La plupart des missiles balistiques de la Russie, de la Chine et des Etats-Unis survoleraient la région arctique en cas de conflit majeur entre deux ou plusieurs de ces pays
L'intensification de la rivalité entre les grandes puissances dans l'Arctique a attiré une attention internationale considérable sur la région, notamment en raison de l'intérêt croissant des Etats-Unis pour le Groenland et de ses implications pour la sécurité nationale américaine. Parallèlement, cette attention accroît le risque d'espionnage — y compris de cyberespionnage — et de tentatives d'opérations d'influence visant l'ensemble du Royaume du Danemark.
L'Arctique revêt une importance militaire et stratégique considérable, notamment parce que la plupart des missiles balistiques de la Russie, de la Chine et des Etats-Unis survoleraient la région arctique en cas de conflit majeur entre deux ou plusieurs de ces pays.
Depuis plus d'une décennie, la Russie n'a cessé d'étendre ses infrastructures militaires et de moderniser ses forces dans l'Arctique. La Russie reste la puissance militaire la plus forte de la région, bien que sa guerre en Ukraine retarde et limite ses projets de renforcement militaire dans l'Arctique.
La plupart des sous-marins nucléaires russes sont stationnés dans l'Arctique. Ils constituent un élément clé du plan russe visant à dissuader les Etats-Unis de lancer une attaque, en dotant la Russie de la capacité de lancer une éventuelle riposte nucléaire. (...)

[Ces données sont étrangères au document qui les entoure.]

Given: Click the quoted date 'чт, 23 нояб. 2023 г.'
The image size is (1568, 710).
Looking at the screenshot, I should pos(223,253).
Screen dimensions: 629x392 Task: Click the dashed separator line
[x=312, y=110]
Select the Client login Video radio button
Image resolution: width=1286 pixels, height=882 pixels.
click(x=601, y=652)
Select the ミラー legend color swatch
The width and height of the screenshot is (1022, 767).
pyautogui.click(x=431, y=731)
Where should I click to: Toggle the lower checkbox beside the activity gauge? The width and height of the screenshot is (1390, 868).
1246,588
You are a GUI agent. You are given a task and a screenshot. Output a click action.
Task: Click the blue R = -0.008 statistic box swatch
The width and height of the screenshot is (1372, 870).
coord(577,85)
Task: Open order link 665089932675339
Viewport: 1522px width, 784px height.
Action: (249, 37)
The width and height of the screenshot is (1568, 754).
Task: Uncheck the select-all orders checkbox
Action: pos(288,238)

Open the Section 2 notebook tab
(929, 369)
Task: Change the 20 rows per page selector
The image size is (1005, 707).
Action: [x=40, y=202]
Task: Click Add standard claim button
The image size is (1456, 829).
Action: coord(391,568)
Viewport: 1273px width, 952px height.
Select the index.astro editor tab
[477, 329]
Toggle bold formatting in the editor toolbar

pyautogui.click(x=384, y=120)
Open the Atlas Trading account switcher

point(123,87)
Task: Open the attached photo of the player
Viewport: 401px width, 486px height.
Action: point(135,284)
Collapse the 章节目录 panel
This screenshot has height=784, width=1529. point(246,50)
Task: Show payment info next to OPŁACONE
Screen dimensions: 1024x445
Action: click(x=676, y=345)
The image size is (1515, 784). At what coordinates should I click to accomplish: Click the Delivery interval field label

La Russie et la Chine devraient étendre leur coopération dans l'Arctique au cours des prochaines années, malgré des intérêts contradictoires dans la région. La Russie soutient que seuls les Etats arctiques devraient avoir une influence et une présence militaire dans la région, y compris des navires et des avions, et ne souhaite pas que la Chine s'implante militairement dans l'Arctique.
Cependant, la Russie se trouve dans une position de négociation fortement affaiblie vis-à-vis de la Chine, ce qui la contraint à accorder à cette dernière une plus grande influence et un meilleur accès à l'Arctique. Les sanctions sévères imposées à la Russie l'empêchent d'exploiter pleinement le potentiel économique des vastes réserves de pétrole, de gaz et de minerais présentes sur son territoire arctique. Elle dépend de la technologie, de l'expertise et des financements étrangers pour maintenir les projets existants et en développer de nouveaux. L'exportation des ressources naturelles de l'Arctique devrait prendre une importance croissante pour la Russie, alors que les sanctions et la guerre en cours en Ukraine continuent d'affaiblir son économie.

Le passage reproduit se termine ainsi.